Thursday, December 6, 2007
R.E.M. "Chronic Town" (1982)
• As a bar band, R.E.M. played indistinct covers of the Everly Brothers, Patti Smith, and pre-Loaded Velvet Underground songs. They were fueled by atypical Athens boredom; weekly lunch meet-ups, and a similar love for folk and post-punk music. In ryen, the four-piece crafted the near-perfect (so long as 20-minute records are concerned) Chronic Town, an EP which contained at least three classics.
• It's a mystery how R.E.M. had found their style already on their first EP. Mills and Buck were already skilled with jangles, and Stipe's voice was in tune. Two years later that mixture gained them honor for the Album of the Year. Though there was nothing wrong with Stipe's voice, it was hard to understand single sentence he sang. There was something very intimate in his voice, the most beautiful post-punk you'd ever hear.

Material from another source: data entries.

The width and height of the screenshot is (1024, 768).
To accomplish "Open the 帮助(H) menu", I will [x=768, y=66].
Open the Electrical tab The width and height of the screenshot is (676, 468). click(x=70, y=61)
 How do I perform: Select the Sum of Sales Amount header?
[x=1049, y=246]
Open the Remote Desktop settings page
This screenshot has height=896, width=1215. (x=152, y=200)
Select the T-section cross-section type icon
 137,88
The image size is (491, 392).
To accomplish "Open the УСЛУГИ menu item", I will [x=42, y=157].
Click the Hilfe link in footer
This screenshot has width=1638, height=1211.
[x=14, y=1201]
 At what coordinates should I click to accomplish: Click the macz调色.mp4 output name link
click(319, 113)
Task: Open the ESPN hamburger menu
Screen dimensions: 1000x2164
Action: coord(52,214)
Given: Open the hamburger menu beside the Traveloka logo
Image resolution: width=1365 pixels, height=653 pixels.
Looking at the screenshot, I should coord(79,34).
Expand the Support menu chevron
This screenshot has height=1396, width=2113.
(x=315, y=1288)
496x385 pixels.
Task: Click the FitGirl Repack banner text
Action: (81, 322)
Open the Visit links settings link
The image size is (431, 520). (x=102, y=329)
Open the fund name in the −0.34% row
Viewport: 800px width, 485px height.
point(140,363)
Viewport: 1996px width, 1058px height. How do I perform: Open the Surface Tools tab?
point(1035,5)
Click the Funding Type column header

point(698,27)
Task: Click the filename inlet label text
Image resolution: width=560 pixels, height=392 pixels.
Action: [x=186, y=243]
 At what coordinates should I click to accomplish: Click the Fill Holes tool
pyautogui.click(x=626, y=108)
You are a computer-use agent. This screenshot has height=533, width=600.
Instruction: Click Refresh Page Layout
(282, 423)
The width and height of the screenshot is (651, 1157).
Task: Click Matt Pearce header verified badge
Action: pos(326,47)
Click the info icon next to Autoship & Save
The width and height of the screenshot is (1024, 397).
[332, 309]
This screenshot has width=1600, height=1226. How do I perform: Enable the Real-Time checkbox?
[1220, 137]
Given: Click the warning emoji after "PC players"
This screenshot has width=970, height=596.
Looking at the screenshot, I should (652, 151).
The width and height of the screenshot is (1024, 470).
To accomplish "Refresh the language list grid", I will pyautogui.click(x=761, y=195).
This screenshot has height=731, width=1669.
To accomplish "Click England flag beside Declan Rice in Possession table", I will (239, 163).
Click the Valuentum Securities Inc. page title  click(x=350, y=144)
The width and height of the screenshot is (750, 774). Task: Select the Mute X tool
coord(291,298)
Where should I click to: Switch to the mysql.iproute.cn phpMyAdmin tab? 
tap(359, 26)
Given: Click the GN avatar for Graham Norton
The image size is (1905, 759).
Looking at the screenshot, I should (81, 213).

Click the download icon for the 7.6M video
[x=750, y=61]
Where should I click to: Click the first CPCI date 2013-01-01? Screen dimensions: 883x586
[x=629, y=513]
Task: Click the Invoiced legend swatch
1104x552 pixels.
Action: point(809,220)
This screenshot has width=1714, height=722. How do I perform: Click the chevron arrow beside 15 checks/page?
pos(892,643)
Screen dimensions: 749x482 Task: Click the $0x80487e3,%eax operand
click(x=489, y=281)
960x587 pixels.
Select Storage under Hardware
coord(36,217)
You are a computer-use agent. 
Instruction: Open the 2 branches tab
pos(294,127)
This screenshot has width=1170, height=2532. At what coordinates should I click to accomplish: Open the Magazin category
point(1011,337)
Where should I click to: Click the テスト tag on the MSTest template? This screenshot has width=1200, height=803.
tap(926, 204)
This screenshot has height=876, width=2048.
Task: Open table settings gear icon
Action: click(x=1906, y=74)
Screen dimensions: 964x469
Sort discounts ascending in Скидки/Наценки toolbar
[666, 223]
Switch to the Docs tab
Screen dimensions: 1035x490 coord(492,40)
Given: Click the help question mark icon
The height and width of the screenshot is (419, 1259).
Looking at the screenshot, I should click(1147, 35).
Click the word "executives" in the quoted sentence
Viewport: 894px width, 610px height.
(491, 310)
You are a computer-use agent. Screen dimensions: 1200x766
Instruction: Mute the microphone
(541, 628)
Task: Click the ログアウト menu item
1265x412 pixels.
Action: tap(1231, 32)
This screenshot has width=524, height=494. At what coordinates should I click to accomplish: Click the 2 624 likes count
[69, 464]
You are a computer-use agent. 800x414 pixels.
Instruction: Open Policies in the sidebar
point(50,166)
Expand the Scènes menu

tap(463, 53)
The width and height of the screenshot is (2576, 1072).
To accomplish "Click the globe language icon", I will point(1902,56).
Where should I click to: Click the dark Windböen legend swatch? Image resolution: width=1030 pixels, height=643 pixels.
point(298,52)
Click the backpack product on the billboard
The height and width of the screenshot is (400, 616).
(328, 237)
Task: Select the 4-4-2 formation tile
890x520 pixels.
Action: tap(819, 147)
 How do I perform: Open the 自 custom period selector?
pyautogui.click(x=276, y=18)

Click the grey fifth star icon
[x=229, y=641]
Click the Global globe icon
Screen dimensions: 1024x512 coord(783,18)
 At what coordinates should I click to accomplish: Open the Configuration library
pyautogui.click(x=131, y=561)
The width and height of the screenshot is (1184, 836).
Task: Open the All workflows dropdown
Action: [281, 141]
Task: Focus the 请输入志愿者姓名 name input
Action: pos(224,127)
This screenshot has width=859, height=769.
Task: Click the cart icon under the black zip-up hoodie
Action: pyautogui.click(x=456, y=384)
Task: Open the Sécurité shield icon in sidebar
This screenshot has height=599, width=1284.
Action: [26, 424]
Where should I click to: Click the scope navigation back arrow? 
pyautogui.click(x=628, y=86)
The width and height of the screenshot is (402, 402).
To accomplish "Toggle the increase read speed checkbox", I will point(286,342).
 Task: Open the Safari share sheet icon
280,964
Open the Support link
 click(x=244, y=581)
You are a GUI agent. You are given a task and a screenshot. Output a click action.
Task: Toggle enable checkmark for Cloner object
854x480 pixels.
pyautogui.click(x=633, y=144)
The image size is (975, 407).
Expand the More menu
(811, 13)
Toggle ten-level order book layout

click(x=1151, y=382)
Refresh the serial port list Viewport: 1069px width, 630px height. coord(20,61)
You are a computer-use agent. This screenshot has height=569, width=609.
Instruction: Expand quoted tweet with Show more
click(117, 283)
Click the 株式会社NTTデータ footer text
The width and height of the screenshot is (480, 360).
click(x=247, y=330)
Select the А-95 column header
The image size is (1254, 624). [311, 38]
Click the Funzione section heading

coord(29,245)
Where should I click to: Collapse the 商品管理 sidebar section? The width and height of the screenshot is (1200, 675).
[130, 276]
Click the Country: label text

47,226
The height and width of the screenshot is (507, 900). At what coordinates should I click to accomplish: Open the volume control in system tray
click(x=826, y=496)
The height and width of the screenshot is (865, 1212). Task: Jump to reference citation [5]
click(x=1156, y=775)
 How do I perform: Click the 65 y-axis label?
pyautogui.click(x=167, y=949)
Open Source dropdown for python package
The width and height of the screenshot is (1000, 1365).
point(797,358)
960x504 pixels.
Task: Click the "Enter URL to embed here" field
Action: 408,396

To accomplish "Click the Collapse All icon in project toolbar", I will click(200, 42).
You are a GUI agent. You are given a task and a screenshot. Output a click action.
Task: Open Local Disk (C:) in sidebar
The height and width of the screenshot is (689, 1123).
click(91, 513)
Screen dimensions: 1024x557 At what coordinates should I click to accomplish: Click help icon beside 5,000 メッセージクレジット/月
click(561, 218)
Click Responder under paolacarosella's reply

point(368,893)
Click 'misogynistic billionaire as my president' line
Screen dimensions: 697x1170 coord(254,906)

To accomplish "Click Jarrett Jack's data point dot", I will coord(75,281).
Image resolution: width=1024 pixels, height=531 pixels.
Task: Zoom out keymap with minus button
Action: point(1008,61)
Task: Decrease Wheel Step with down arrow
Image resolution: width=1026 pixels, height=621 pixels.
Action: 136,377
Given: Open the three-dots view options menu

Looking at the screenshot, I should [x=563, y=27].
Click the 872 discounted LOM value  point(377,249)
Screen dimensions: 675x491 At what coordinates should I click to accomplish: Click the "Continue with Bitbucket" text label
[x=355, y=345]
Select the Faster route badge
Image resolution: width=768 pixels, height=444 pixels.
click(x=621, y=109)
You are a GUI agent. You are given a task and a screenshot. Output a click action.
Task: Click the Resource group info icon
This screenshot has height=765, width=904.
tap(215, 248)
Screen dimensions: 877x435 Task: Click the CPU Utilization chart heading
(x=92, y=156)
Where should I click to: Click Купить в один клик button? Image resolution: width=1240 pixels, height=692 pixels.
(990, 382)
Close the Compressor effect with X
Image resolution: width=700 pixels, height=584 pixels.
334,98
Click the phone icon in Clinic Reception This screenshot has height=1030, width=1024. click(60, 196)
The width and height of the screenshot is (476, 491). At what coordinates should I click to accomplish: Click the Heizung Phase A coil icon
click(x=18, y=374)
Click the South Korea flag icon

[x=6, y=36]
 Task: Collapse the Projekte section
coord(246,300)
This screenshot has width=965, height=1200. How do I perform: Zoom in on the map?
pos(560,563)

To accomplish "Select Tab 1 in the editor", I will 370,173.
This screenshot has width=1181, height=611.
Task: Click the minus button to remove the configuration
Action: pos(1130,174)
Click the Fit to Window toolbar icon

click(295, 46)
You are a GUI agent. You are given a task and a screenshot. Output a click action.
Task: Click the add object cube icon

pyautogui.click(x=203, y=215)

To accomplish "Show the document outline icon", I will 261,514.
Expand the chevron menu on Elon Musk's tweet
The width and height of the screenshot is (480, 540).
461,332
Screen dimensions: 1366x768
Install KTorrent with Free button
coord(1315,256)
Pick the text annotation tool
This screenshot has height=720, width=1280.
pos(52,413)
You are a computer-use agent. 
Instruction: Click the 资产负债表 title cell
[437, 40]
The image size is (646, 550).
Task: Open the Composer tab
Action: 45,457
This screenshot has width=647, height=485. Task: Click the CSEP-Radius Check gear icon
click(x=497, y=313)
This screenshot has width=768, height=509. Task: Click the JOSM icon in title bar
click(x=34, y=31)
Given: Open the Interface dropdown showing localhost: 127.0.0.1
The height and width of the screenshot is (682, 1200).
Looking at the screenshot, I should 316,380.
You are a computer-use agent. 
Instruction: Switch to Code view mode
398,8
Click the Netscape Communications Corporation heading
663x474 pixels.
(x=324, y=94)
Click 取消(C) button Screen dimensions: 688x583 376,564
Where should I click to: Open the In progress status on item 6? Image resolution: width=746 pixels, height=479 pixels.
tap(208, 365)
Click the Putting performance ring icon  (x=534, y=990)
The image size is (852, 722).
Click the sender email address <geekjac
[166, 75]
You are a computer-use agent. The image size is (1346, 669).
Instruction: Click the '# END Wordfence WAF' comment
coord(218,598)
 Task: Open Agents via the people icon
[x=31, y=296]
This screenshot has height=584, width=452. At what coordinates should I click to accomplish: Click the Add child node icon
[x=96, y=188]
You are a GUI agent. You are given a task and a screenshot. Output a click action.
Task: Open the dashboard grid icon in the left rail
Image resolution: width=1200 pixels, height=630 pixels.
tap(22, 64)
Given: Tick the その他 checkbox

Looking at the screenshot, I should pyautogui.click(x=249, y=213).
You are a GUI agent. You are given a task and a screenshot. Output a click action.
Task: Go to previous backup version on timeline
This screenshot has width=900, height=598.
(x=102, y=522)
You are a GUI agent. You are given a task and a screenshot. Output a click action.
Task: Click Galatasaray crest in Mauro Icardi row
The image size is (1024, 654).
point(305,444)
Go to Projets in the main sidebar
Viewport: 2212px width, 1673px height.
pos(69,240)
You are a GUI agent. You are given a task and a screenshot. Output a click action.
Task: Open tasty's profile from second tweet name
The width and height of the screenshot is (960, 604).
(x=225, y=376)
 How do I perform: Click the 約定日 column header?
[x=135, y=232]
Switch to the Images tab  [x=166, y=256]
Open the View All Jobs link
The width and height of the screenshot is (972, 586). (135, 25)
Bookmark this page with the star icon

• Ironically, R.E.M. had made a back-to-basics album without any establishment as a real band. The raw DIY ethic and low-fi production gives the music a charming appeal that made Sonic Youth's early releases somewhat of historical pieces. Chronic Town has its share of odd influences derivative of late '70s post-punk. "Carnival of Sorts (Boxcars)" is, in fact, a tribute to the Cure's "Jumping Someone Else's Train." The catchiest tune is "Wolves, Lower". If you won't sing along to the simple call-and-response chrous, maybe you're dead!